If the dentist continues treatment after the patient says that they are not happy, you can be sure of one thing: the patient will not return. You will not build up goodwill. They may return to finish treatment but they will not return for a recall and they will tell everybody that you are a butcher. Some people you don’t want to return but it is better they go on your terms.

If the patient is unhappy there are two possibilities:

One: that they are actually feeling physical pain. This can happen. You start drilling and the tooth is not numb. In this case you stop, apologise and make the tooth numb. If you do this effectively you will gain a patient for life. They know that if something goes wrong you will fix it. They will trust you.

The second possibility is that discomfort is not easily fixed. The patient doesn’t like impressions down the back of the moth, the scaler is sensitive, the suction irritates them, the noise of the drill irritates them, they don’t like lying prostrate, and they feel out of control.

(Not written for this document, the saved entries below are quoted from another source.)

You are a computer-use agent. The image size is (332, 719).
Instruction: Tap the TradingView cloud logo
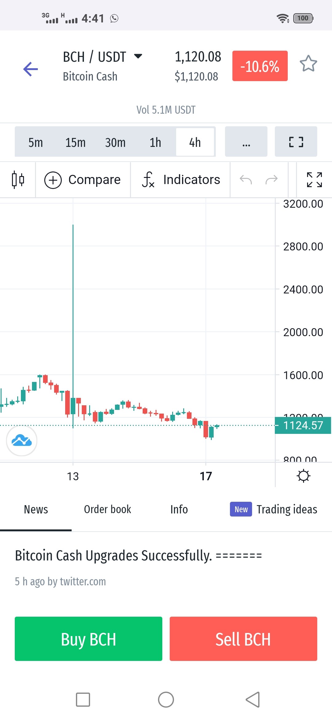click(x=22, y=441)
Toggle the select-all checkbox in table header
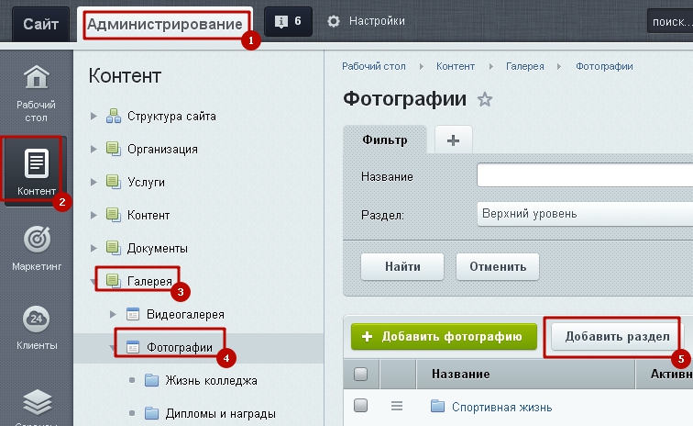Image resolution: width=693 pixels, height=426 pixels. click(360, 375)
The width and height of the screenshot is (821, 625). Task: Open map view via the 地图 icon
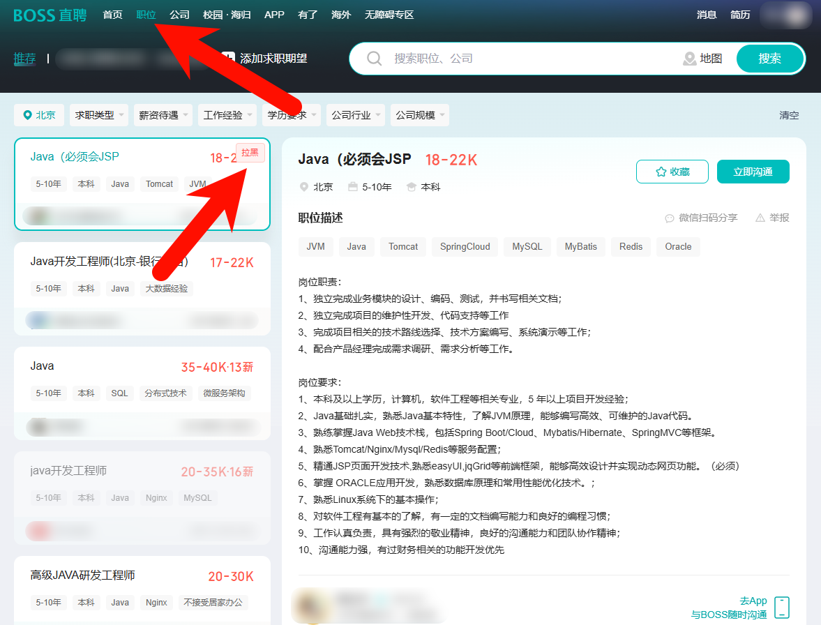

A few random thoughts about what you can try:

You could start by asking them what they are worried about.

Take control. Say there is nothing to worry about. Tell them ‘I am going to do …. You are not going to feel a thing’. Keep on and on repeatedly telling them, “You are going very well.”

Side with the patient. Agree that it is a terrible experience. Tell them we are in this together ‘together we can work this out.’ ‘I know it’s difficult but it has to be done so lets get it over with nice and quickly.’ Some people will regularly come every six months and spend the whole visit complaining. That’s their paradigm.

Distraction is another way to go. Talk to the patient. Make them think of something else. Best of all ask them a question? Ask them something about themselves.

Confident manner and movements are mandatory in controlling patient anxiety. You can either pretend to be confident and positive or actually be 100% assured. It is alright to say that you should always go with the former option but occasionally you get stumped or surprised. It happens. In which case you have to fake it. The last thing you want when you don’t know how to get the root out is a patient who knows you don’t know.